2020 Budget: Getting stuff done, except net zero
Plenty of green rhetoric on offer, but limited policy announcements
By Jonny Marshall
Share
Last updated:
Trailed by the new Chancellor as a ‘net zero’ budget, it would be reasonable to expect that the 2020 Budget would put us back on track to meet national climate targets. And while green news would be overshadowed by Coronavirus, outlining a £175 billion spending spree showed that cash was still available for the Government’s priorities.
However, overshadowed by the Coronavirus outbreak, and with a delayed National Infrastructure Strategy pushed back, there were potential justifications for rowing back on green spending plans.

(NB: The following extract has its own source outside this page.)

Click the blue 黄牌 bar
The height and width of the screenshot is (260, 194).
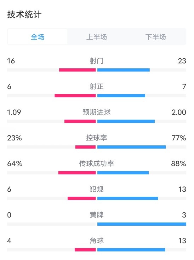tap(142, 224)
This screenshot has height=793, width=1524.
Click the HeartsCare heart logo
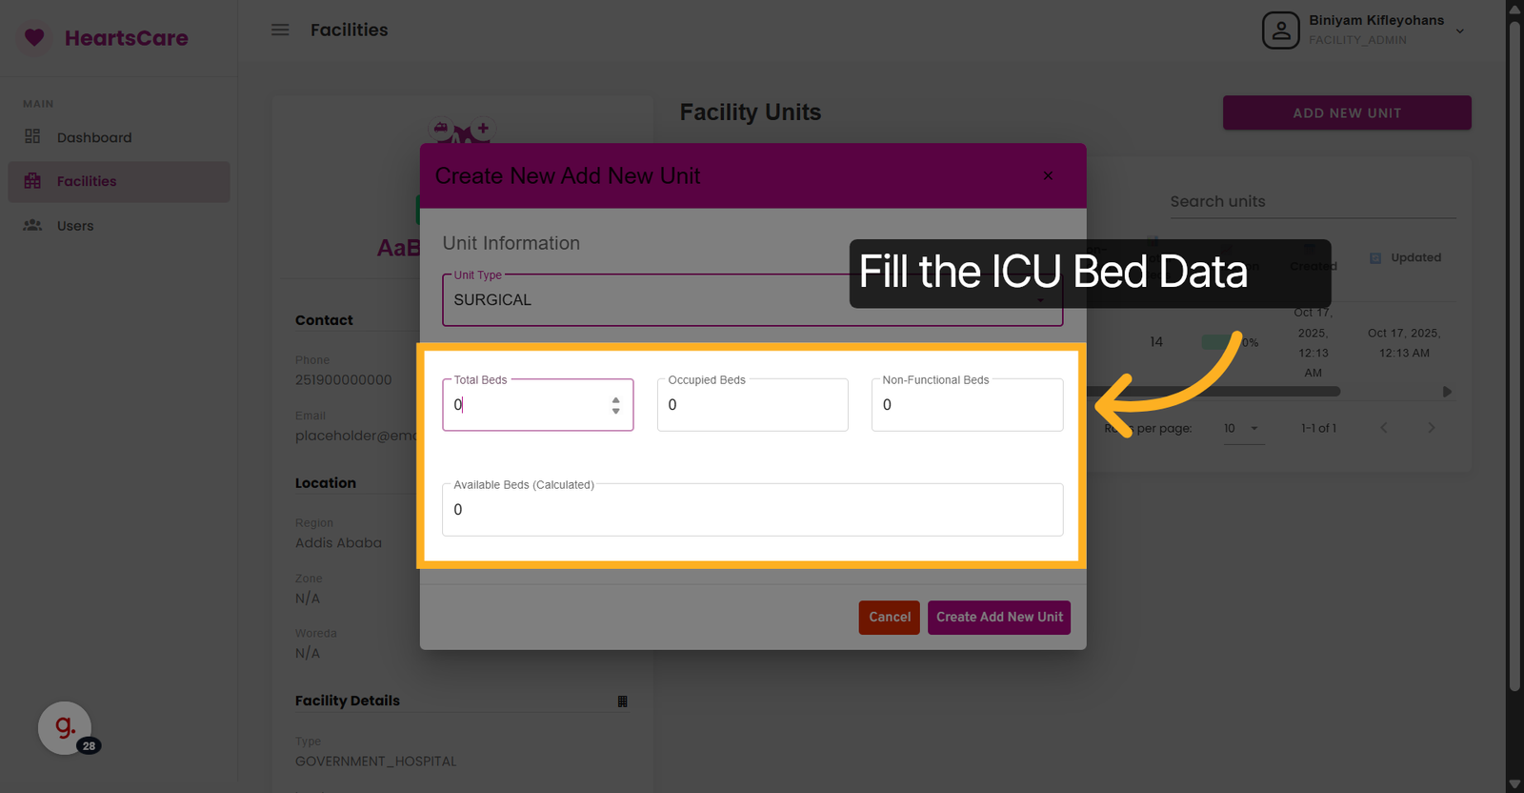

Undoubtedly though, all focus is now on the impending infrastructure plan. Arguably one of the most important Government documents in decades, it should detail the upgrades needed to modernise Britain and, crucially, jump-start action to bring net zero within sight.
A to B
Proclaiming that this Government will ‘deliver green growth and protect our environment’, initial signs were good. Much of the pre-Budget to-and-fro was over cleaning up transport, with the continuation of the fuel duty freeze the largest announcement here.

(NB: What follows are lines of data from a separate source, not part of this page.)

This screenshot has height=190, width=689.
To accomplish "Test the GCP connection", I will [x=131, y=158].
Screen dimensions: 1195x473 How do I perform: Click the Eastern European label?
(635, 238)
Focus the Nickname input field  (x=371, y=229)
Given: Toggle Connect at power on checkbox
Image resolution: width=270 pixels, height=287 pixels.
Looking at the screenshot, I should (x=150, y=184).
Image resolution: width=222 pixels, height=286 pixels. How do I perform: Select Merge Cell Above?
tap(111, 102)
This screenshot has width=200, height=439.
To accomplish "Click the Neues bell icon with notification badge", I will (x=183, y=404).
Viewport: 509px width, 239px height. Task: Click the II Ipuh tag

Expected to cut annual Treasury receipts by more than half a billion pounds by the end of this Government, changing the cost of motoring is big politics. Add onto this a £27 billion spending spree on roads (42 times the outlay on nature policies) and it is easy to see why green NGOs are unimpressed.

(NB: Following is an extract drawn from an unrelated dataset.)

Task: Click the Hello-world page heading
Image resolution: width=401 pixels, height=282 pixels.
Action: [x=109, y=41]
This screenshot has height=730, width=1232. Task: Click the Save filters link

Also found wanting will be the UK motor industry, who recently changed tune to call for electric vehicles to be zero-rated for VAT. While the extension of the plug in car grant (£403m that will cut £3,500 from the purchase price of 115,000 vehicles) will be welcome, a tax cut would have been harder to reverse and therefore a stronger signal to the industry.
Widely trailed but not forthcoming was a formal consultation on the phase-out of non-electric vehicles, which would have not only put an end to uncertainty on timing but provided a major litmus test on how serious the Government is about sending strong green messages ahead of COP26.
Home Front
The Conservative manifesto pledged to deliver £9.2 billion for building efficiency, of which £6.3 billion was for domestic property. With this expenditure expected to begin in the financial year that starts in a couple of weeks, the Treasury should be looking to provide imminent clarity on this funding.
Expected in the infrastructure plan, which itself should be along sooner rather than later, we have to hope this not a more serious indication of the Government’s appetite to curb energy waste.
Boosting ambition on the able to pay sector, within which lie most of the potential sectoral emissions reduction, was not expected in the budget but it would have been welcome. Instead, we again look ahead, again, to a suite of documents expected during 2020.
Powering up
Against thin competition, the main energy announcements related to a doubling of the Energy Innovation Programme, expected to top £1bn over the coming Parliament. Announcements on nuclear fusion also tied in with a technofix theme, potentially overshadowing delivering the manifesto pledge for £800m support for carbon capture and storage. Unexpected was support for a gas-fired CCS plant, while a boost for ‘gas to hydrogen’ was also absent.
Extending the RHI will avoid decimating the UK’s low carbon heat industry (think solar and the end of FiT), but it remains an underutilised and underwhelming policy, and fundamentally doesn’t deliver low carbon heat on the scale needed to wean the nation off gas.
Other measures such as changes to the climate change levy for domestic consumers and support show signs of a green tinge but lack ambition needed to ultimately convince onlookers that the Government is facing up to some of the trickier aspects of the net zero journey.
Can, kicked?
If the budget does indeed represent a missed opportunity, 2020 brings with it a slew of opportunities to put the UK back on track. The delayed infrastructure plan should be here within ‘days or weeks’, followed by a framework on low carbon heat over the summer, a spending review, low carbon transport strategy, Treasury net zero review, detail on onshore wind auctions, to get the list going.
With public appetite for climate action at all-time highs and time running out before the UK embarrasses itself by hosting a climate conference while not on track to meet its targets, the Government should be looking to make the most of these opportunities.